The concept of revenue sharing, paying commission for referred business, predates that of affiliate marketing and the Internet. The translation of the revenue share principles to mainstream ecommerce happened almost four years after the World Wide Web was born in November 1994, when CDNow launched its BuyWeb program. With its BuyWeb program, CDNow was the first non-adult site to introduce the concept of an affiliate or associate program with its idea of click-through purchasing.

CDNow.com had the idea that music-oriented web sites could review or list albums on their pages that their visitors might be interested in purchasing and offer a link that would take the visitor directly to CDNow to purchase them. The idea for this remote purchasing originally arose because of conversations with music label Geffen Records in the fall of 1994. The management at Geffen wanted to sell its artists’ CDs directly from its site but did not want to do it itself. Geffen Records asked CDNow if it could design a program where CDNow would do the fulfillment.
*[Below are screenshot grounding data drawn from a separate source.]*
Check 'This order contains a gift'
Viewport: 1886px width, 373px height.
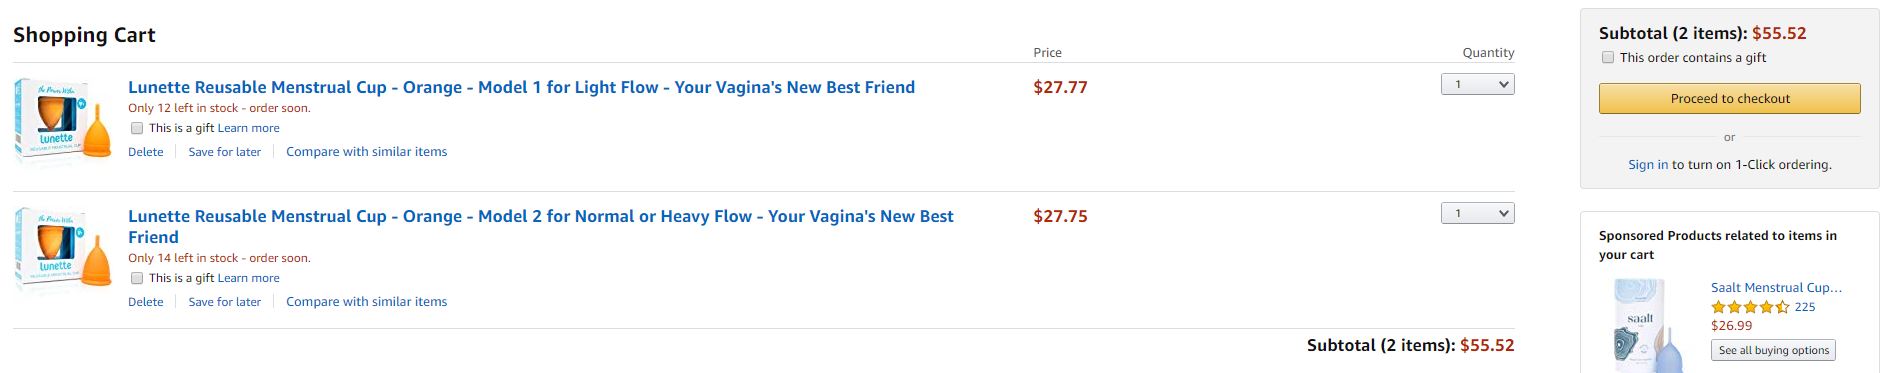[x=1608, y=57]
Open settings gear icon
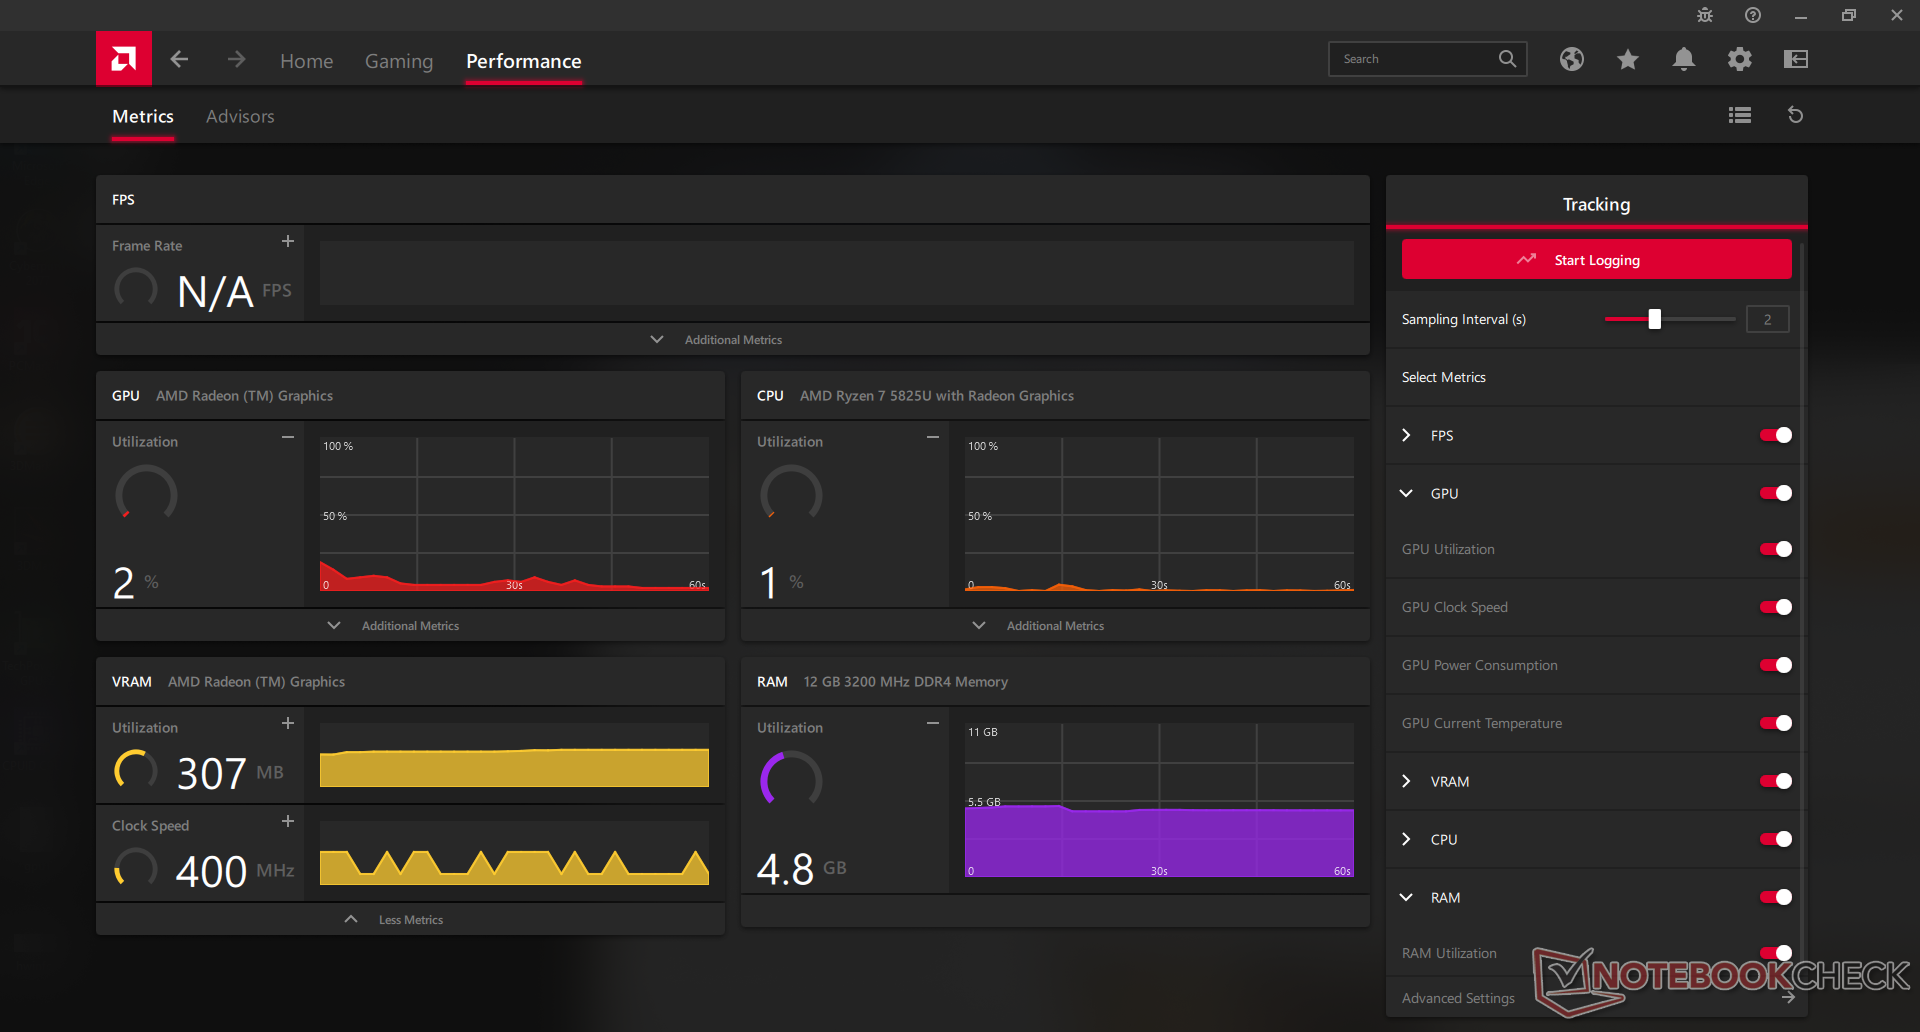The width and height of the screenshot is (1920, 1032). click(x=1739, y=60)

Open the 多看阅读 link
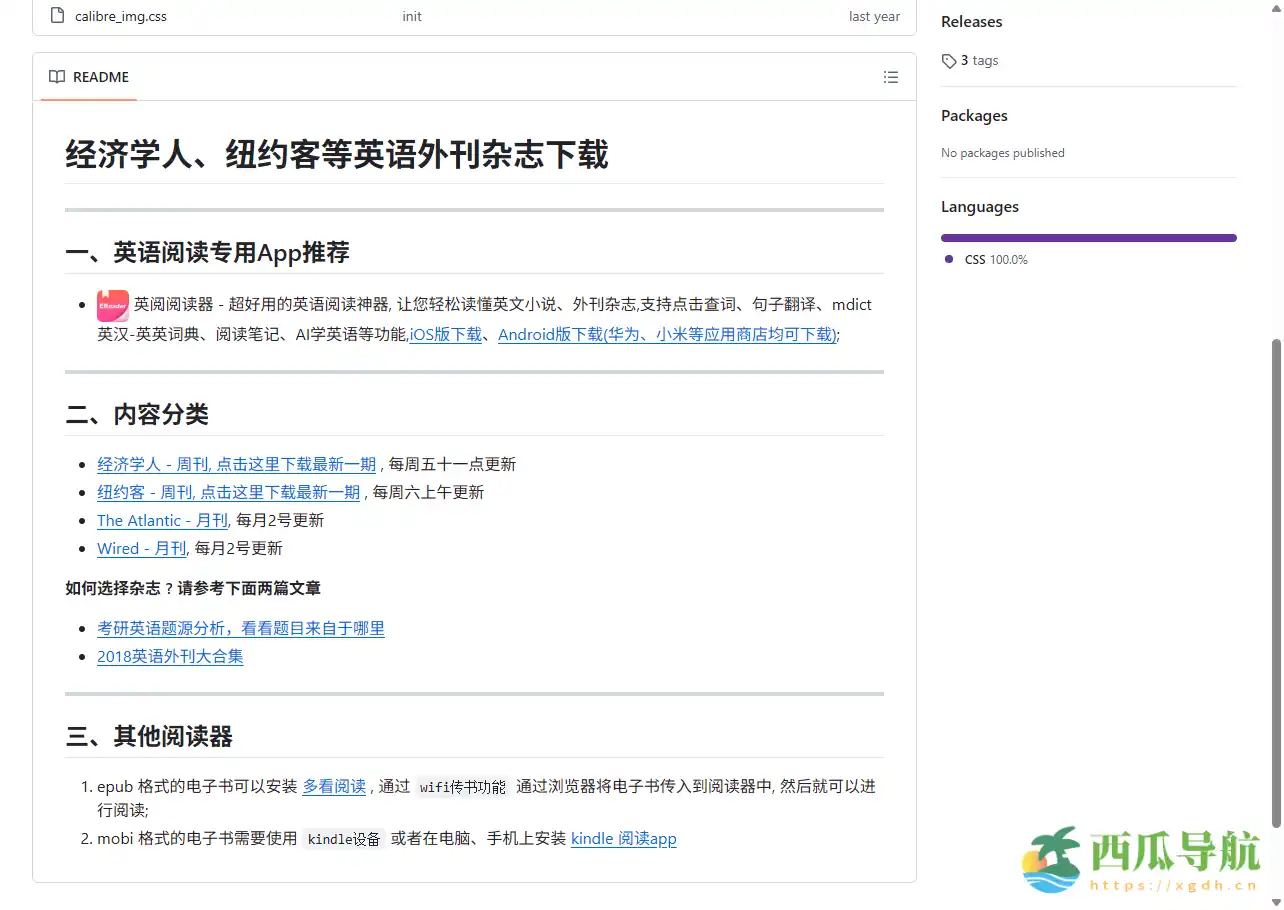pyautogui.click(x=334, y=786)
Geffen Records realized that CDNow could link directly from the artist on its Web site to Geffen’s web site, bypassing the CDNow home page and going directly to an artist’s music page.[2]

Affiliate marketing was used on the internet by the adult industry before CDNow launched their BuyWeb program. The consensus of marketers and adult industry insiders is that Cybererotica was either the first or among the early innovators in affiliate marketing with a cost-per-click program.[3]

Amazon.com launched its associate program in July 1996. Amazon associates would place banner or text links on their site for individual books or link directly to the Amazon’s home page.

When visitors clicked from the associate’s site through to Amazon.com and purchased a book, the associate received a commission. Amazon.com was not the first merchant to offer an affiliate program, but its program was the first to become widely known and served as a model for subsequent programs.[4][5]

In February 2000, Amazon.com announced that it had been granted a patent (6,029,141) on all the essential components of an affiliate program. The patent application was submitted in June 1997, which was before most affiliate programs but not before PC Flowers & Gifts.com (October 1994), AutoWeb.com (October 1995), Kbkids.com/BrainPlay.com (January 1996), EPage(April 1996), and a handful of others.[3]